§ **What is expected**: Go through the material line by line and tally those containing the string "agent". Only the tally is wanted.

○ ○ ○ ○ ○ ○ ○

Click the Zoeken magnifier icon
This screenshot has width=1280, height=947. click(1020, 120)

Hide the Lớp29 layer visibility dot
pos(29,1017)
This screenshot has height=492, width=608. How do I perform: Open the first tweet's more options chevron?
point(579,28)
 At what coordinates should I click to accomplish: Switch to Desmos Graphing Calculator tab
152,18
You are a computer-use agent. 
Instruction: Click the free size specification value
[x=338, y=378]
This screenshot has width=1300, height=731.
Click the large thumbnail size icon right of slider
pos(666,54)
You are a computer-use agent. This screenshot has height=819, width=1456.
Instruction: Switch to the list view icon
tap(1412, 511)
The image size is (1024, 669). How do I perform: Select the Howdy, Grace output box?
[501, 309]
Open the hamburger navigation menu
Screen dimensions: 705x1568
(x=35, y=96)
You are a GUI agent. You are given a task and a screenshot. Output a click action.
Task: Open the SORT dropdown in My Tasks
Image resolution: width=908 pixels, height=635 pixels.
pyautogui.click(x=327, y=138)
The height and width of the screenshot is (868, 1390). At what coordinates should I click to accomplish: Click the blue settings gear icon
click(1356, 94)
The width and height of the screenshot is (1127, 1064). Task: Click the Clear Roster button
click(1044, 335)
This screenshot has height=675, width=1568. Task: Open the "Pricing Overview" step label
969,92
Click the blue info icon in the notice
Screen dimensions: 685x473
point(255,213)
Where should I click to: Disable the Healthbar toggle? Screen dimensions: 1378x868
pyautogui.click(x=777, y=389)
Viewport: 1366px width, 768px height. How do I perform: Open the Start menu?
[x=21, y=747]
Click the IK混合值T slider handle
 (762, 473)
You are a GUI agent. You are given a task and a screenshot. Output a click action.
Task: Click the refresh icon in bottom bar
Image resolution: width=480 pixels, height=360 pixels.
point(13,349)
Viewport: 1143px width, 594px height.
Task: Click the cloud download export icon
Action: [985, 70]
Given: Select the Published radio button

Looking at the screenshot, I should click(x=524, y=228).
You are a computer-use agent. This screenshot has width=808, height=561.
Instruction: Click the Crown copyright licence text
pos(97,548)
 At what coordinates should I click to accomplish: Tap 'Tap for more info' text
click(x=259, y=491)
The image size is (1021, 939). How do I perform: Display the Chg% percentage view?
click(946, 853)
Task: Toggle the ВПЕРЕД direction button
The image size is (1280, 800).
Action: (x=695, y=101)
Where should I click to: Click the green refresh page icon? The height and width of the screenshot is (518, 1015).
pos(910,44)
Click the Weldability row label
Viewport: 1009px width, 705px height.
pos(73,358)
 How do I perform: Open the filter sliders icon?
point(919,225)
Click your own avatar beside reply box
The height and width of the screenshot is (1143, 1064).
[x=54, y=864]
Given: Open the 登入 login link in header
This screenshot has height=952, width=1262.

○ ○ ○ ○ ○ ○ ○

§ **Task response**: 5